■ Extract provided:
She Woke Up Fine

April 10, 2008 5:51 AM

A very short song with guitar and harmonica from late last year. Sorry you'd have to turn the volume up quite a bit - I tried turning it up in Garageband, and it didn't seem to sound quite the same. Also, don't know what I'm doing!

My friend Cyn wrote the words - I decided it might make a good song, and came up with the music. This is the first take - or rather, this wasn't even intended for anyone else but myself, just something to record the idea and hear what it might sound like - hence the singing that's off in several places. I can't re-record it partly because, due to ridiculous circumstances, I don't have even the most basic adequate recording equipment or environment right now. But I'm also not re-recording it because, well, I can't - I don't know how to play that harmonica again. I can't really play harmonica - I'd only tried a couple of times before this - and it was just one of those rare moments where I forgot myself and where I was and got completely into the music and played way better than I could, and somehow came up with that. Couldn't repeat it if I tried - at least not until I actually learn how to play harmonica. Which is a much harder instrument than it looks! I'm not even sure exactly what notes I played - sometimes I hit two notes at the same time without meaning to, but it came out just right.

■ Collected material:
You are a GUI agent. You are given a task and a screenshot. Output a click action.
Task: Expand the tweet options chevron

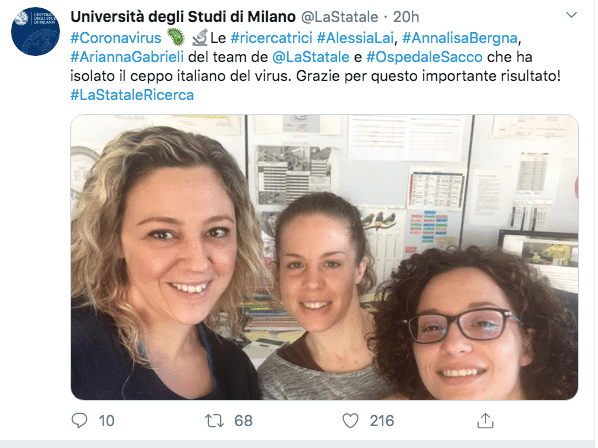tap(571, 15)

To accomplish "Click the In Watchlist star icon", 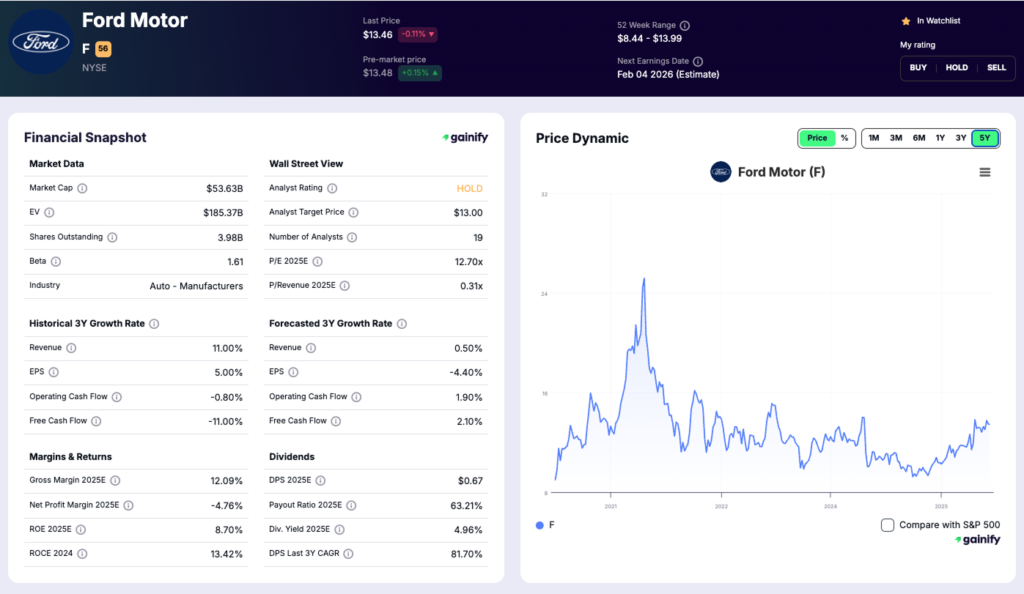I will tap(906, 20).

■ What the task requires:
Answer these about the post "She Woke Up Fine":
1. Which two instruments are heard in the song?
2. Who wrote the words?
3. In what program did the writer try to turn the volume up?
You won't need the lines to do this.

■ The answer:
1. Guitar and harmonica.
2. The writer's friend Cyn.
3. Garageband.